School project to provide up to 70 new SEND spaces

Richard Price
BBC News, West Midlands
Stoke-on-Trent City Council A large group of people, all wearing high visibility vests and hard hats, is stood posing for the camera. The front four are holding shovels.Stoke-on-Trent City Council
A ground-breaking ceremony took place on Wednesday at the site

A multi-million-pound project to provide more opportunities for children with special educational needs and disabilities (SEND) has got under way in Stoke-on-Trent.

The £11.5m scheme will see a new satellite facility created for the existing Watermill School in Packmoor.

The city council said the new building complex would help more children get the education and support they needed closer to their homes.

The new facilities, on Turnhurst Road, are expected to accommodate up to 70 pupils.

A ground-breaking ceremony took place on Wednesday and building work is expected to be completed by next summer.

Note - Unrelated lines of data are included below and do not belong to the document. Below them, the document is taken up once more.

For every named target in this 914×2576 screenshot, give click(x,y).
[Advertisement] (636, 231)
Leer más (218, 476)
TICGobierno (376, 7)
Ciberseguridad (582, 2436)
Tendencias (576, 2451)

The new facilities were expected to open to pupils from September 2026 on the site of the former Middlehurst School, which was closed in 2014 and demolished in 2022.

"The Watermill School satellite will help expand on the vital work it does in creating an inclusive environment that values diversity and equality and provides strong foundations for pupils to thrive and accomplish their goals in life," said Sarah Jane Colclough, council cabinet member for education.

Watermill School became an academy in 2019 as part of the Orchard Community Trust, and was established to support pupils' aged from three to 16 years old.

All pupils at the school have learning difficulties, including some with physical and multiple learning difficulties and autism.

Colclough added that making sure that children could access the support they needed in their local communities was "really important" and that she was pleased to be increasing the number of SEND school places in the city.